▸ Source passage
□ □ □ □ □ □ □

From Fiesta Mart, the coins are trucked to a regional processing center, where they are divided by denomination. Most end up inside enormous white cubes, called ballistic bags, many of which are distributed into locked cages designated by bank. When a ballistic bag of pennies is deposited into a, say, Bank of America cage, Bank of America sends Coinstar an electronic deposit equal to the value of its mammoth coin cube. Now say a store in Katy, Texas, needs pennies. It can call its bank, say, Bank of America, to request a delivery. Bank of America calls them up from the cube and has them sausaged into 50-penny rolls and dropped off. Upon arrival at the store in Katy, the rolled pennies are dumped into a compartment of a register’s cash drawer, where they will remain piled until they are handed over as change in a cash transaction — whence, statistically speaking, they will most likely find their way into another cup, cup holder or other theoretically accessible (but, in practice, rarely accessed) location. Counting their initial trip in the Big Gulp, these pennies will have changed custody five times, and taken multiple car rides, to facilitate the absolute least important part of one transaction.

The pandemic annihilated this cycle. Erstwhile commuters had no reason to feed coins into parking meters, bus fare boxes and tollbooths; even when they did leave the house, millions of people, determined to spend as little time as possible in enclosed public spaces, stopped pausing on their errands to redeem their change at Coinstar machines. Coinstar deposits dropped by 60 percent at the start of the pandemic. As a result, banks, which rely on Coinstar to choreograph the nationwide coin-recirculation ballet, received 60 percent fewer coins than usual. Signs soon bloomed along the windows and checkout lanes of American businesses, prevailing upon customers to pay with either credit or debit cards, or exact change, because of a nationwide “coin shortage.” In fact, the country still had all the coins it needed for making change. The problem was that they were sitting in jars and pockets and cup holders. Pennies, in particular, were not returning to businesses. This is because Coinstar is practically the sole medium by which the pennies churned out with trochilidine vigor by the Mint migrate around the United States.

□ □ □ □ □ □ □

▸ Dataset entries

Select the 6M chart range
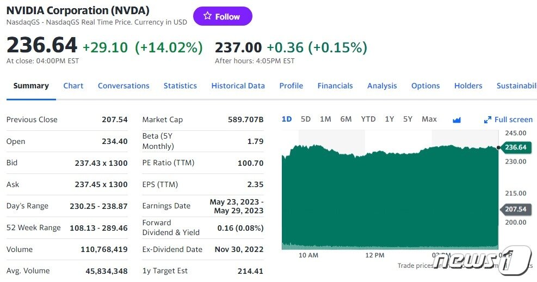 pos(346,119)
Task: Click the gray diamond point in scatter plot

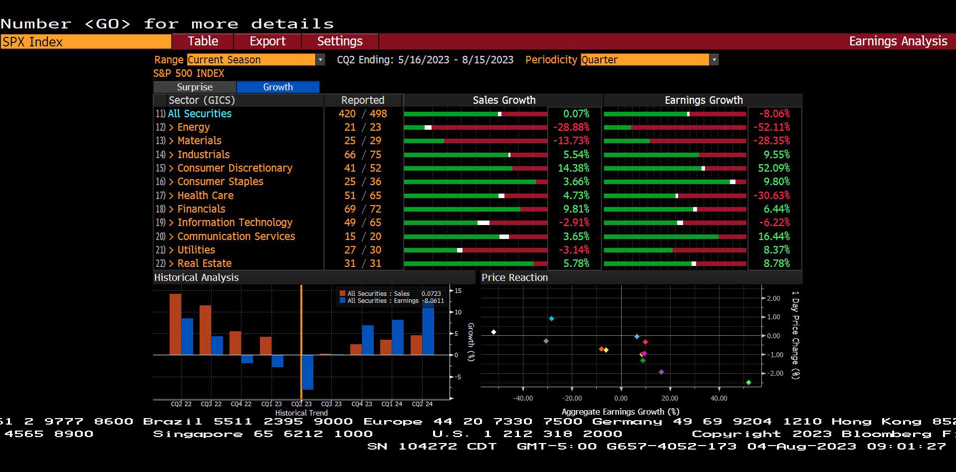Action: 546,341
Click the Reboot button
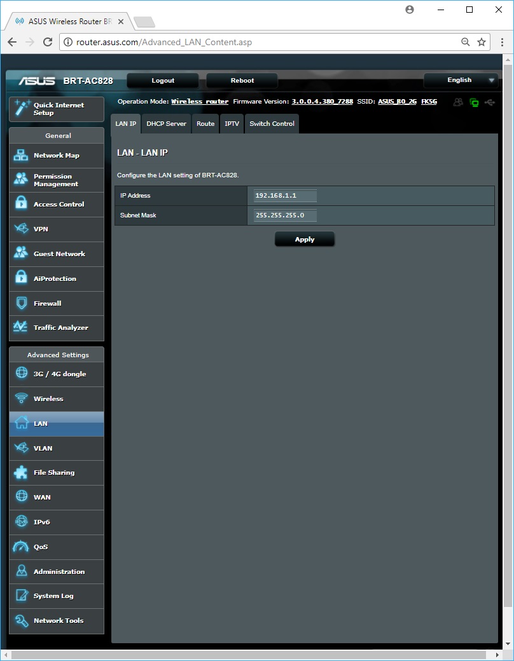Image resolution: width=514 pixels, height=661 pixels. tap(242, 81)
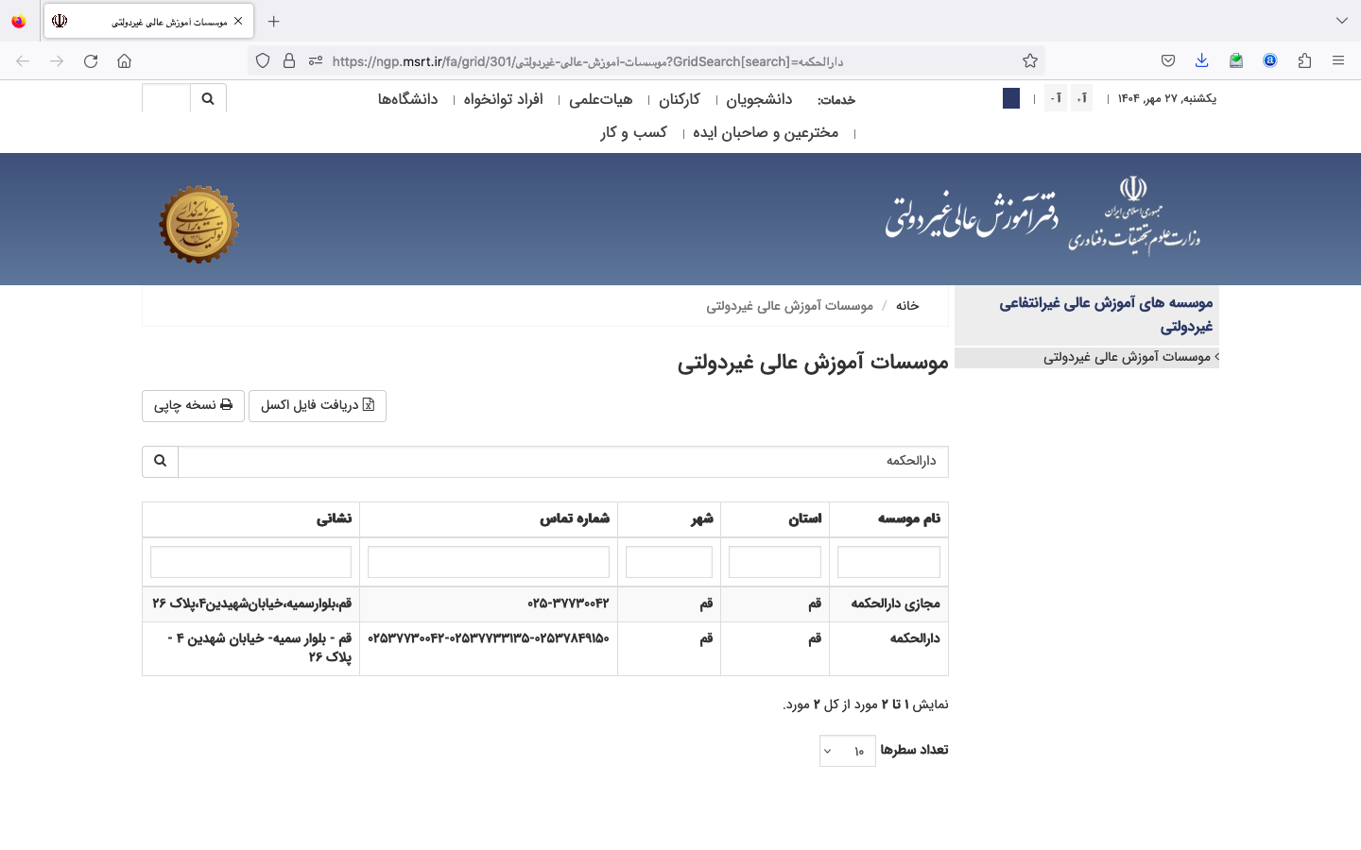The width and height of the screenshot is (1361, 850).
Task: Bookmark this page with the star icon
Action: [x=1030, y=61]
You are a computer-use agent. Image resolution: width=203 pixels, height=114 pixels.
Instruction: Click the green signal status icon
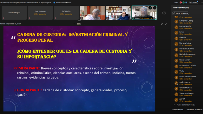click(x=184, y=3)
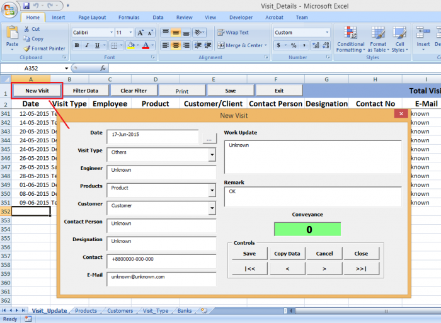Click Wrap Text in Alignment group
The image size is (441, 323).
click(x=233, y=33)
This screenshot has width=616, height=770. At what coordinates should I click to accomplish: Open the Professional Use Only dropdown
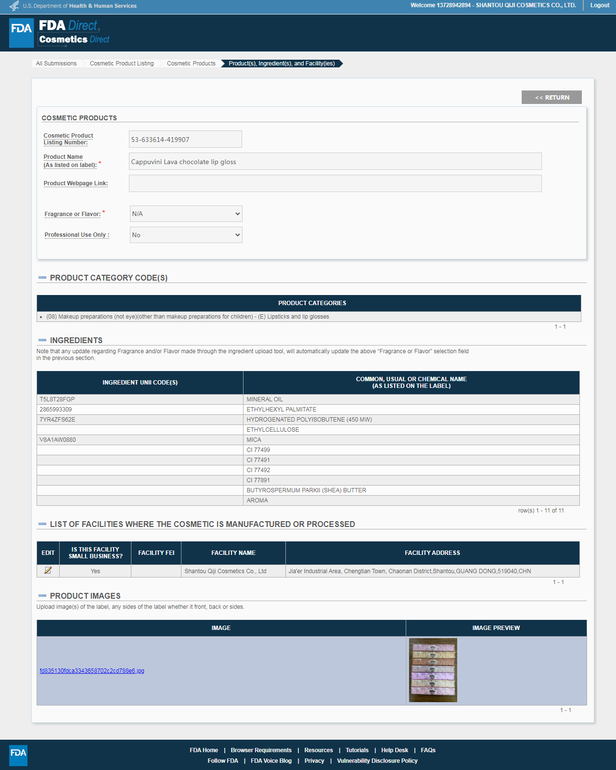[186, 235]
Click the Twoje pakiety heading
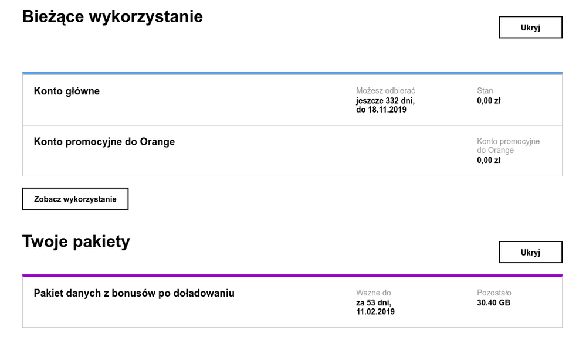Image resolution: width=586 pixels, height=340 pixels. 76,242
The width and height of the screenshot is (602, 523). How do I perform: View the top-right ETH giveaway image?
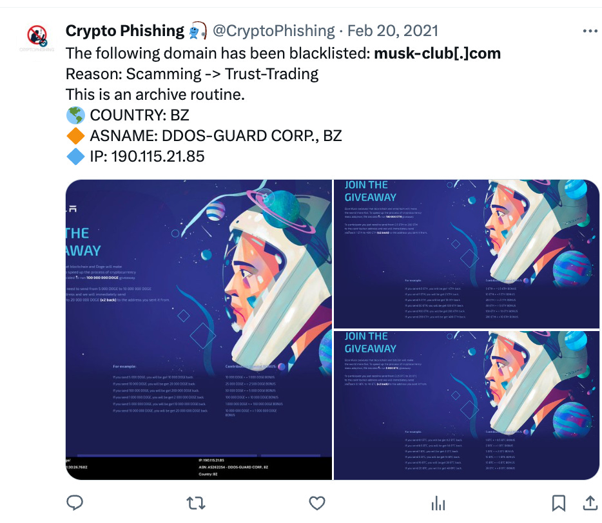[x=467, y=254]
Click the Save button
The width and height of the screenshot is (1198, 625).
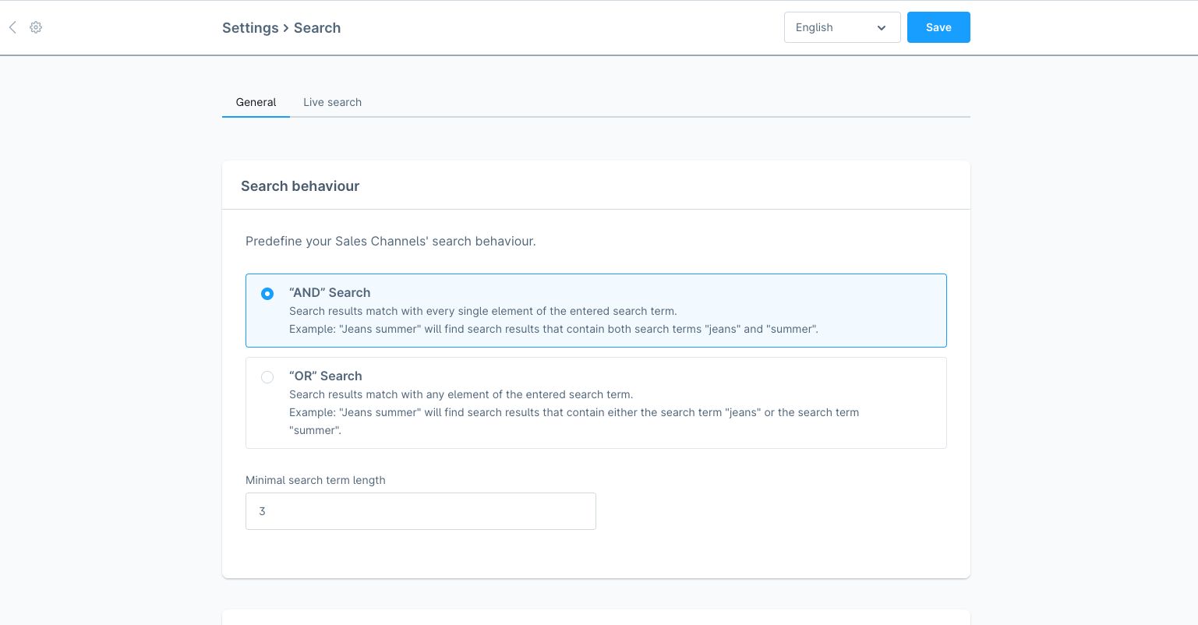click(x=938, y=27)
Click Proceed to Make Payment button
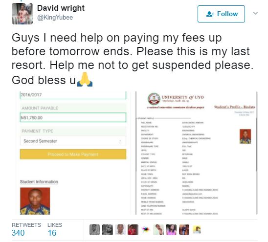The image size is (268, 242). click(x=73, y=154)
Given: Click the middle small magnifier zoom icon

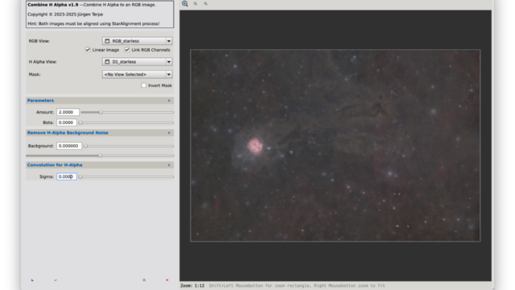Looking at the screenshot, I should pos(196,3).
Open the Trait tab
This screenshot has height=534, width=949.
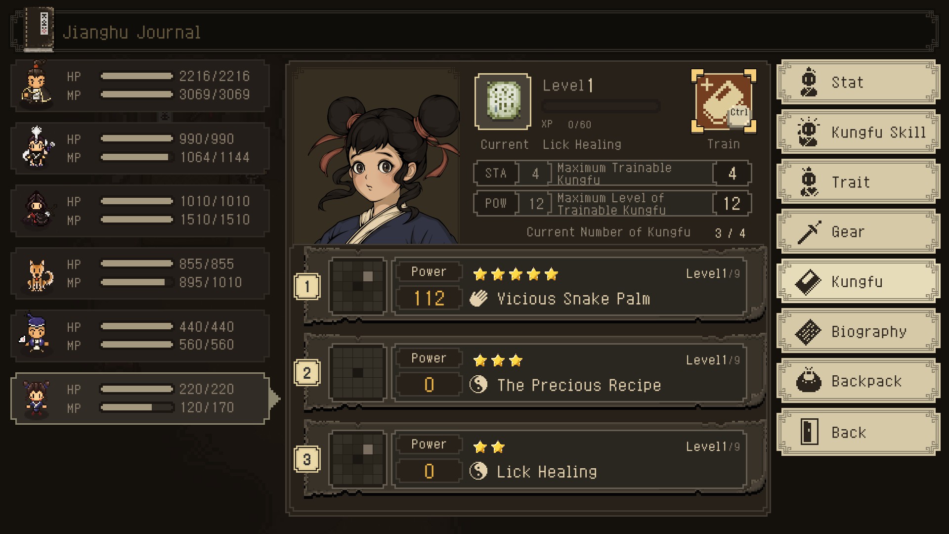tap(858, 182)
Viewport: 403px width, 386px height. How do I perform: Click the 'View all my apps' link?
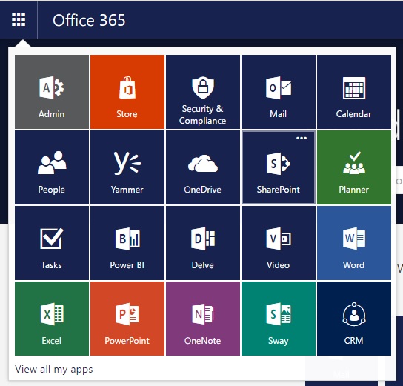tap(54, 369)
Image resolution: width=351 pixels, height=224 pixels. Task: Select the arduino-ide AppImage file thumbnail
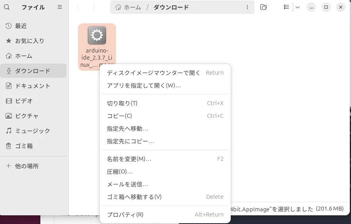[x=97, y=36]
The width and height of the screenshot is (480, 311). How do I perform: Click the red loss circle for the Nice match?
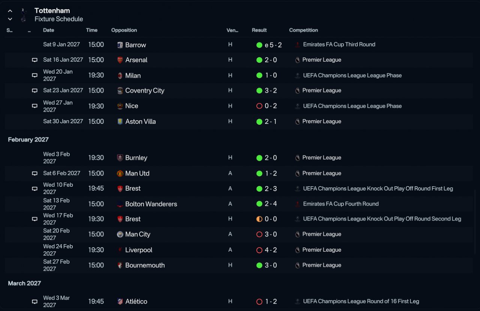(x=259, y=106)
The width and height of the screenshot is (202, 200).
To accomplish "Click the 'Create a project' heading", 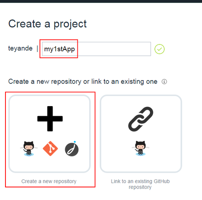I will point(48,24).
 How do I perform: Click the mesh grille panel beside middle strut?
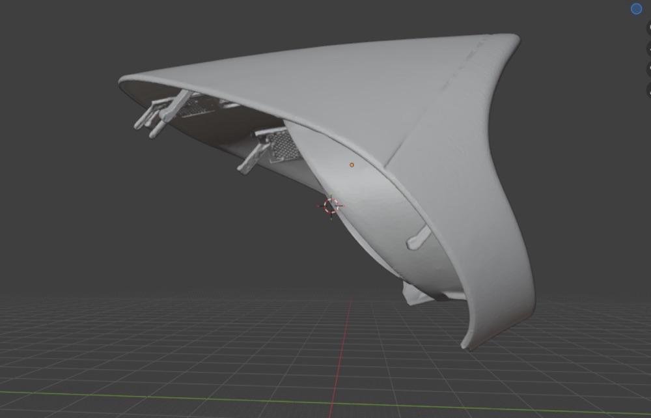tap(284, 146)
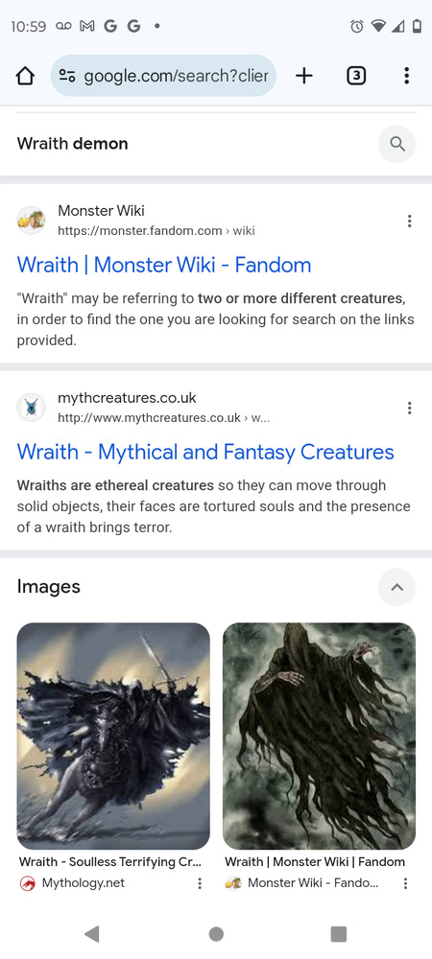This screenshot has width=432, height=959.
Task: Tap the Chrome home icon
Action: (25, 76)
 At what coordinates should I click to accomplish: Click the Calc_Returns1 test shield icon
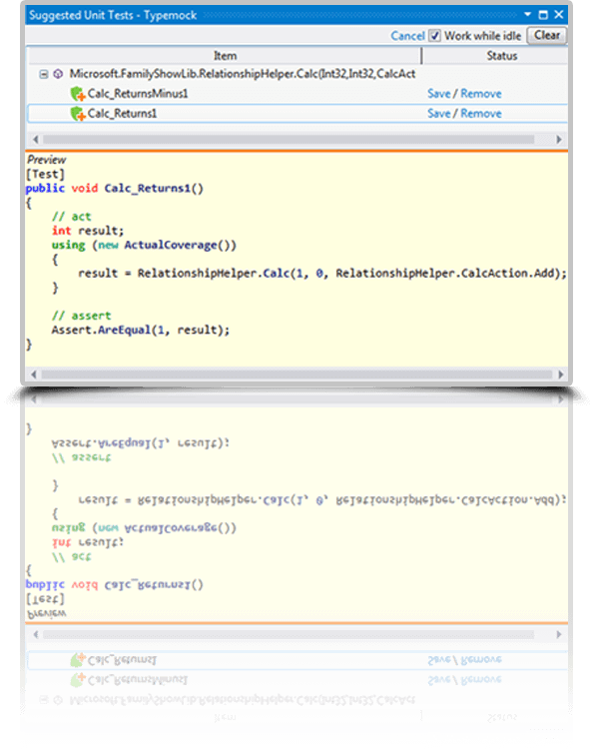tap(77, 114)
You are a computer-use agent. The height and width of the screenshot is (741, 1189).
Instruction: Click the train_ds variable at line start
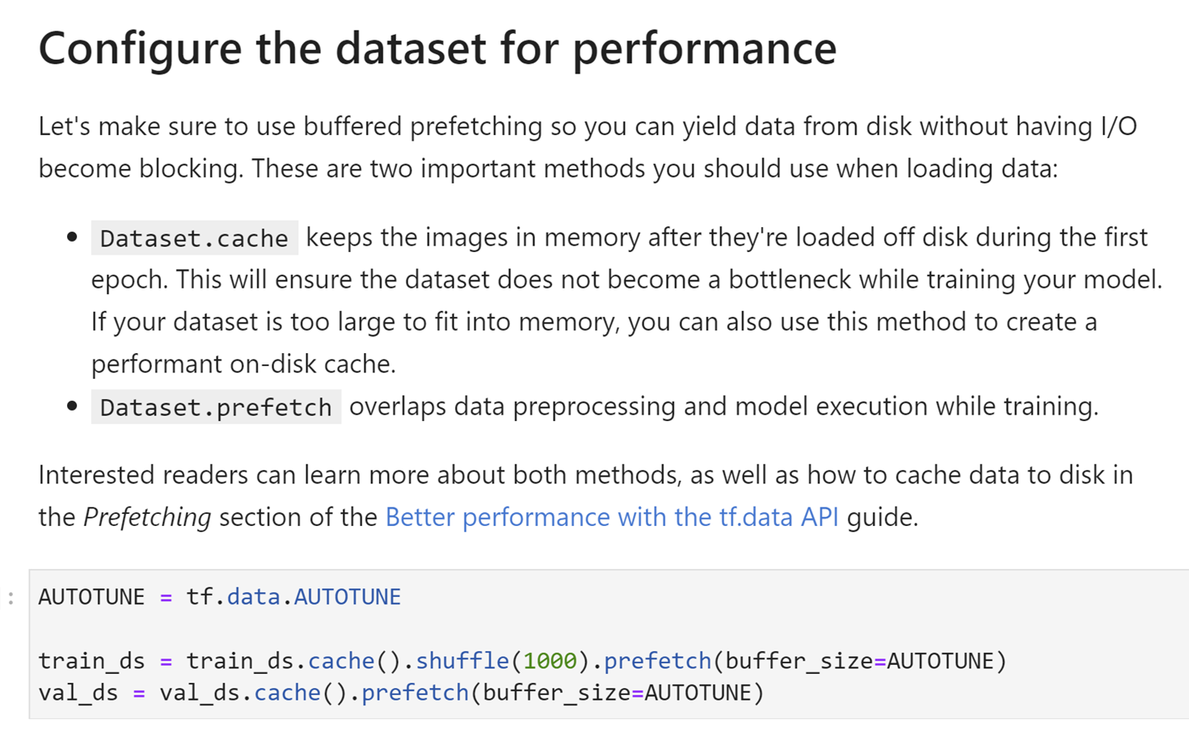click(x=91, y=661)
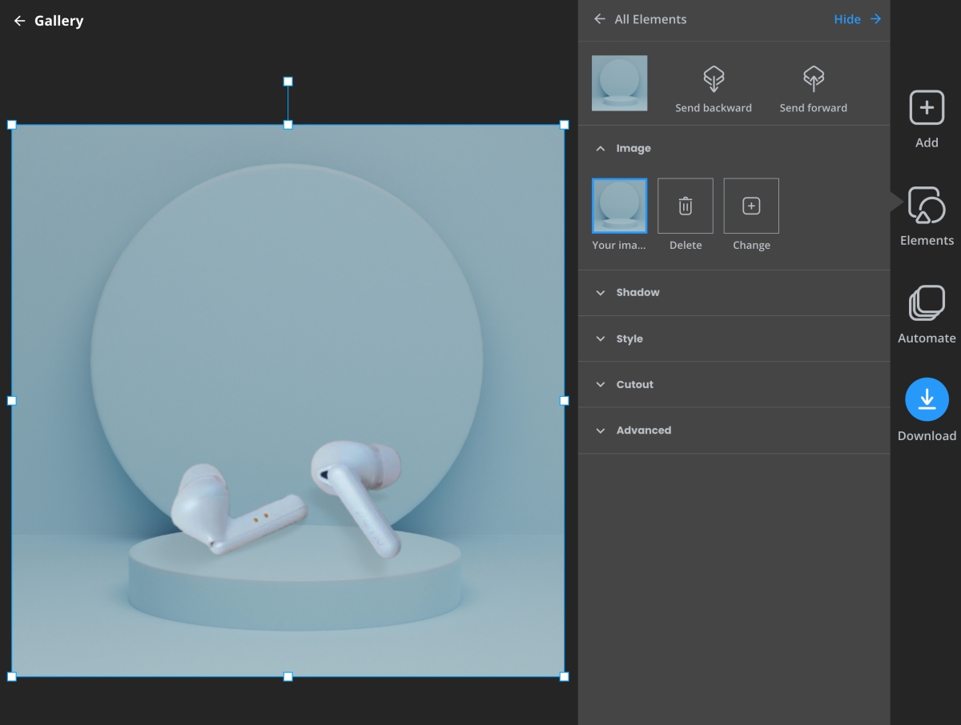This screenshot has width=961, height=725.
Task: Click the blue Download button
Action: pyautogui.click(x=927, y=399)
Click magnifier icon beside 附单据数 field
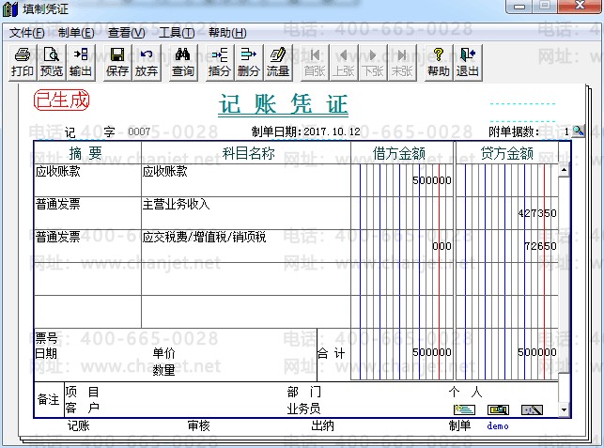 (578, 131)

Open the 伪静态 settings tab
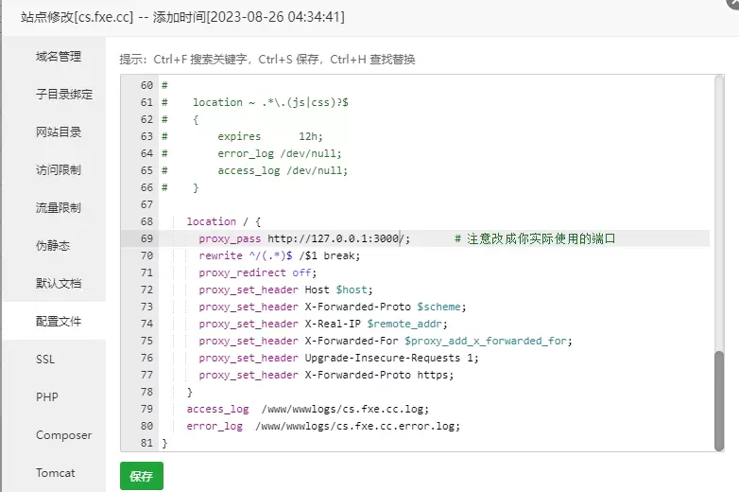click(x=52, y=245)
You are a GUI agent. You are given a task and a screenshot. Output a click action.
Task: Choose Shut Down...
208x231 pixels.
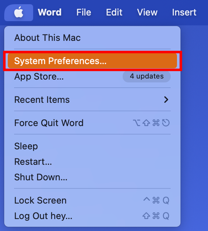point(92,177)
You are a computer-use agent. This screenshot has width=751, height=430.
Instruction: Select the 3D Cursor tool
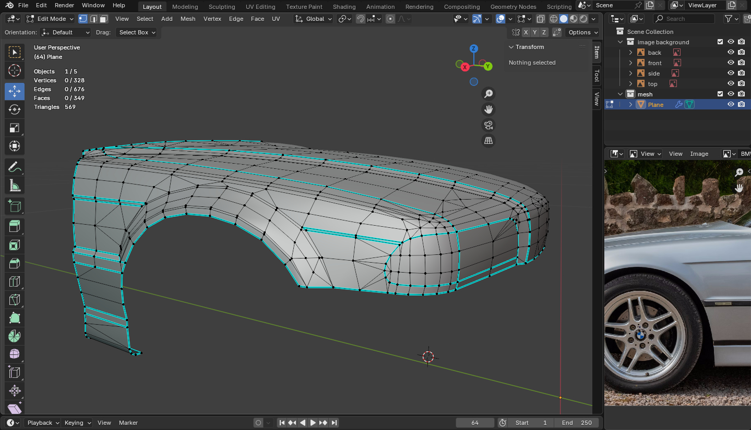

□ □ □ □ □ □ □

▸ Questions to answer
1: List the places into which, according to the passage on coin circulation, commuters had no reason to feed coins during the pandemic.
2: In the passage on coin circulation, by what percentage did Coinstar deposits drop at the start of the pandemic?
3: Resume the passage on coin circulation, picking up after its final sentence.
The records are separate material and are not part of the passage on coin circulation.

▸ Numbered responses
1: Parking meters, bus fare boxes, tollbooths

2: 60 percent

3:
Coinstar’s Kelly green kiosks could already be found in most major American cities when its current chief executive, Kevin McColly, joined the company more than 20 years ago. McColly’s job, he said, was to figure out “how to get to Scranton, Pa.; how to get to Chattanooga, Tenn.; how to open Alaska.” Today, 92 percent of Americans live within five miles of one of some 18,000 Coinstar machines. The early genius of Coinstar was that it charged people a little for something they could get for free: their own money, counted. Dealing with coins was enough of a hassle that people were willing to pay a machine to do it on their behalf. So, it turned out, were banks. Myriad financial institutions that previously processed customers’ coins directly, gratis, now outsource that time-consuming task to Coinstar. (Except in Minnesota, which McColly described as “historically a bad state” for Coinstar; owing to their ferocious commitment to Midwestern friendliness, he said, a disproportionate number of Minnesotan bank locations still handle coins for free.)